THE TASK: Go to the line below containing "Where should I click to: Click the Zip" and print exactly from there through the line containing "Select CPUID under Системная плата", both included. Print nothing else.

*** Begin section ***

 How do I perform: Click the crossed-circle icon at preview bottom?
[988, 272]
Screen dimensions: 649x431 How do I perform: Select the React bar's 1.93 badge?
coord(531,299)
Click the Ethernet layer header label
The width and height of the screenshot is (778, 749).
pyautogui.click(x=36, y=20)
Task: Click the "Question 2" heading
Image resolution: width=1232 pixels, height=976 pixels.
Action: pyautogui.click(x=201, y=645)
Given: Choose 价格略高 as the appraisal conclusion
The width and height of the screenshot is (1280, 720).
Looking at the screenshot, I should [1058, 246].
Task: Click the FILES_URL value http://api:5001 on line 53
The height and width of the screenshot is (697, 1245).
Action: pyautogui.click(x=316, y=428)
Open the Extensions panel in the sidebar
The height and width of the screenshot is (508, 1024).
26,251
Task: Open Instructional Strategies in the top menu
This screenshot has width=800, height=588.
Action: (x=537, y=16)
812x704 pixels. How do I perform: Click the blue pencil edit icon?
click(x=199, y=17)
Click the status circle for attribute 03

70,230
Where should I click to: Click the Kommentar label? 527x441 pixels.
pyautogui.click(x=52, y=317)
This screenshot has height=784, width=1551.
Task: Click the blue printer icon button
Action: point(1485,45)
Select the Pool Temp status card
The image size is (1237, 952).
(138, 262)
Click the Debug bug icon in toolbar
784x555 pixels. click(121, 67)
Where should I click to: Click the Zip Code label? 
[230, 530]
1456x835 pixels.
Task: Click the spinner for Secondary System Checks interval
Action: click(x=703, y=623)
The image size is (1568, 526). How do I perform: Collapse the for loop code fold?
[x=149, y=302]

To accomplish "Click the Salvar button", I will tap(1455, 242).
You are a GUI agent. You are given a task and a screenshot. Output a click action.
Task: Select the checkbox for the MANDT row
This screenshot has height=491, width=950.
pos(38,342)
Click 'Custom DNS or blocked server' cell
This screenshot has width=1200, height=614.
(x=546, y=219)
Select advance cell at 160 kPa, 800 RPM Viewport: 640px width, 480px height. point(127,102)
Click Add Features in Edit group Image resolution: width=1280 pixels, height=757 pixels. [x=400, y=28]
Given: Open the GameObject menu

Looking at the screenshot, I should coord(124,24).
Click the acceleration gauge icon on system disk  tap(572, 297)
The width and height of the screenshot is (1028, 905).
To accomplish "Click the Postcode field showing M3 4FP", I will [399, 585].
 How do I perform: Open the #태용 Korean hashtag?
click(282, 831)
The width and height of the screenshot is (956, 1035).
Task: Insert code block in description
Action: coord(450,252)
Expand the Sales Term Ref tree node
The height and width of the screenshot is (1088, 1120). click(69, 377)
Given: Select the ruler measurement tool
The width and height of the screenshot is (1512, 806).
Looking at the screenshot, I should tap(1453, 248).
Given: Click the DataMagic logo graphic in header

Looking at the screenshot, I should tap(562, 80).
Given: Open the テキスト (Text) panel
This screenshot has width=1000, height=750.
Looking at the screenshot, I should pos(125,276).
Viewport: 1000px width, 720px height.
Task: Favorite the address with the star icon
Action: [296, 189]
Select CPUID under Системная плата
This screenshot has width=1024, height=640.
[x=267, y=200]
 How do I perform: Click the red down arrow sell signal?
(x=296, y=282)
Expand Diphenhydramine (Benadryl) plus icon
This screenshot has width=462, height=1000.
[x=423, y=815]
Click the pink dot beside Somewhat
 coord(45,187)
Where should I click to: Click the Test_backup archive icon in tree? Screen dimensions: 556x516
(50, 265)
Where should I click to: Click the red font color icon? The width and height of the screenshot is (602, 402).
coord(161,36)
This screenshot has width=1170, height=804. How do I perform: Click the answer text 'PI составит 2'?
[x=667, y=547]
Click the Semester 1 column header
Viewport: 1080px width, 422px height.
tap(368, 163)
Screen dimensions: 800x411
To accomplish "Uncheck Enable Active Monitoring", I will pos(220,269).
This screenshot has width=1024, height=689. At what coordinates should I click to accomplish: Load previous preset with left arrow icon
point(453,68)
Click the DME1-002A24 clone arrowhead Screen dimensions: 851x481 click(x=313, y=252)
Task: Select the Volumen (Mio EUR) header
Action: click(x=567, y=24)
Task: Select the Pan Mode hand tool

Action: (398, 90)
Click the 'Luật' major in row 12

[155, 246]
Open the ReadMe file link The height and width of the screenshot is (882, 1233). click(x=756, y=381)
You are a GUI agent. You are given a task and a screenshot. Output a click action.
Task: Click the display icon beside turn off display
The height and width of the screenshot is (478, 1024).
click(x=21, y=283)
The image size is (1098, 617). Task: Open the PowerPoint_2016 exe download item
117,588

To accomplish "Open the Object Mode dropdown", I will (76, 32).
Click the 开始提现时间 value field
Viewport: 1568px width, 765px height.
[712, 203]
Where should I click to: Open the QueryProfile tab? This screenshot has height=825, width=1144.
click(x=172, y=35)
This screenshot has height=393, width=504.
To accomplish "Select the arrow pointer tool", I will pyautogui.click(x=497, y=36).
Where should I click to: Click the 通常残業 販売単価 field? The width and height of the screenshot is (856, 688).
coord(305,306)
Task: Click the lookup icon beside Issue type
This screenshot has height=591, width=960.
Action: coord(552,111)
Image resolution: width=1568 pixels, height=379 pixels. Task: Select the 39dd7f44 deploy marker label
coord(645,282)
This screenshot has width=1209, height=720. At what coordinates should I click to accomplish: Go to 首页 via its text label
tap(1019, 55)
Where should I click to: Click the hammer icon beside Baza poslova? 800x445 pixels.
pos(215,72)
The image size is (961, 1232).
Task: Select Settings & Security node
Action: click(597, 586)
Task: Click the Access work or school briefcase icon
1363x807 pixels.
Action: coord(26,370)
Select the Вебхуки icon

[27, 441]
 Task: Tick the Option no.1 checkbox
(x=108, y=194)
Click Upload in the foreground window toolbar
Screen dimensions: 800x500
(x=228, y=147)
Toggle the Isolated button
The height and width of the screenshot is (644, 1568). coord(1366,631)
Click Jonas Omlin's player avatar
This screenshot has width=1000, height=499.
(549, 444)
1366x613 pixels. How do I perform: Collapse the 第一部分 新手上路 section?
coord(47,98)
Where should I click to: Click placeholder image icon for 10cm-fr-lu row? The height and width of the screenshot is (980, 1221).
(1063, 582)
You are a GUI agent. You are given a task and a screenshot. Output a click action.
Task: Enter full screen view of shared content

*** End section ***

OUTPUT OF THE EXERCISE:
Where should I click to: Click the Zip Code label? 
[230, 530]
1456x835 pixels.
Task: Click the spinner for Secondary System Checks interval
Action: click(x=703, y=623)
The image size is (1568, 526). How do I perform: Collapse the for loop code fold?
[x=149, y=302]

To accomplish "Click the Salvar button", I will tap(1455, 242).
You are a GUI agent. You are given a task and a screenshot. Output a click action.
Task: Select the checkbox for the MANDT row
This screenshot has height=491, width=950.
pos(38,342)
Click 'Custom DNS or blocked server' cell
This screenshot has width=1200, height=614.
(x=546, y=219)
Select advance cell at 160 kPa, 800 RPM Viewport: 640px width, 480px height. point(127,102)
Click Add Features in Edit group Image resolution: width=1280 pixels, height=757 pixels. [x=400, y=28]
Given: Open the GameObject menu

Looking at the screenshot, I should coord(124,24).
Click the acceleration gauge icon on system disk  tap(572, 297)
The width and height of the screenshot is (1028, 905).
To accomplish "Click the Postcode field showing M3 4FP", I will [399, 585].
 How do I perform: Open the #태용 Korean hashtag?
click(282, 831)
The width and height of the screenshot is (956, 1035).
Task: Insert code block in description
Action: coord(450,252)
Expand the Sales Term Ref tree node
The height and width of the screenshot is (1088, 1120). click(69, 377)
Given: Select the ruler measurement tool
The width and height of the screenshot is (1512, 806).
Looking at the screenshot, I should tap(1453, 248).
Given: Click the DataMagic logo graphic in header

Looking at the screenshot, I should tap(562, 80).
Given: Open the テキスト (Text) panel
This screenshot has width=1000, height=750.
Looking at the screenshot, I should pos(125,276).
Viewport: 1000px width, 720px height.
Task: Favorite the address with the star icon
Action: [296, 189]
Select CPUID under Системная плата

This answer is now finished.